I segreti di uno scrittore di consumo e di culto








Murak.hami - mania


Vende milioni di copie.
Eppure piace ai palati fini.
Un caso letterario spiegato dal nipponista Amitrano.

La boa del milione di copie vendute in Italia dallo scrittore giapponese Murakami Haruki è stata festeggiata da Einaudi con la ristampa di un suo bellissimo e ormai introvabile romanzo ( A sud del confine, a ovest del sole, traduzione di Mimma De Petra, revisione di Antonietta Pastore) e con l’edizione speciale di dodici titoli tra i più significativi della sua produzione. Tutti accompagnati dalle nuove copertine dell’illustratore israeliano Noma Bar (sei titoli in marzo e sei in maggio).

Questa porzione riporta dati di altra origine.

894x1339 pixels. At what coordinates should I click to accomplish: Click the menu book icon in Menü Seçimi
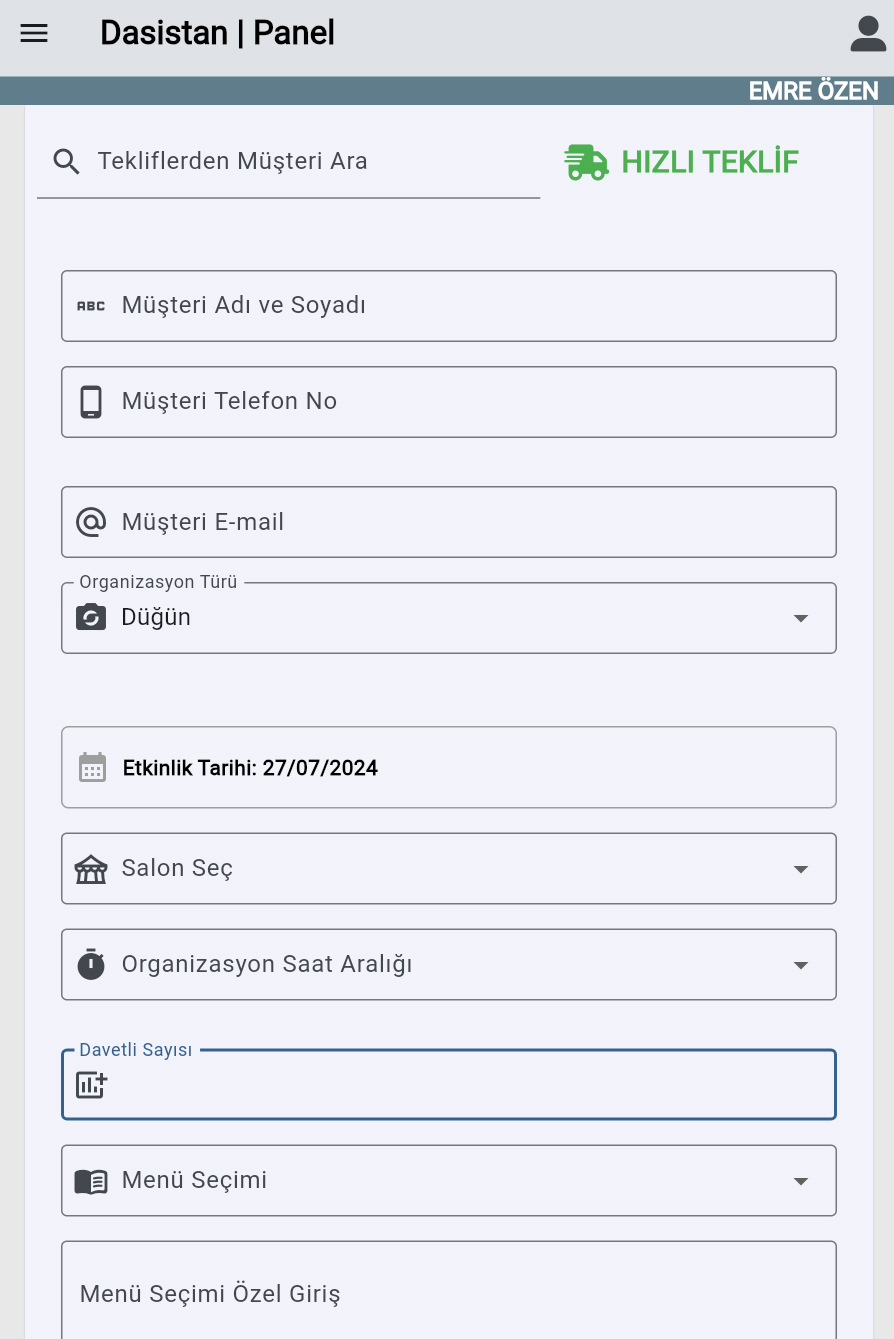tap(91, 1181)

Murakami rappresenta un caso letterario davvero singolare, capace com’è di annoverare tra i suoi fan i lettori più sofisticati ed esigenti così come i consumatori di best-seller: un vero e proprio enigma che ha spinto Tsuge Teruhiko, professore all’università Senshu di Tokyo, a dedicargli un saggio, I segreti di Murakami, di prossima pubblicazione da Vallardi. Ma la traccia che sto seguendo qui è offerta da un altro scritto ( 1Q84 di Murakami Haruki. Navigando in un mare di appunti interrogativi) che gli ha dedicato uno dei nostri maggiori nipponisti, Giorgio Amitrano, suo eccellente traduttore e da poco direttore dell’Istituto Italiano di Cultura di Tokyo. Il quale, ora, mi conferma: «A volte succede che la ricerca interiore di uno scrittore coincida con la ricerca interiore non di pochi lettori, ma di una moltitudine. Murakami è evidentemente in sintonia con un modo di interrogarsi, di studiare le proprie angosce e i propri desideri diffuso in ogni parte del mondo. Esprime una sensibilità che è allo stesso tempo personale e collettiva. Ciò che lo rende unico, e che forse può spiegare il suo grande successo sia presso i lettori forti che tra i consumatori di best-seller, è l’originalità con cui interpreta un mood collettivo: questo lo rende uno scrittore esclusivo e popolare al tempo stesso».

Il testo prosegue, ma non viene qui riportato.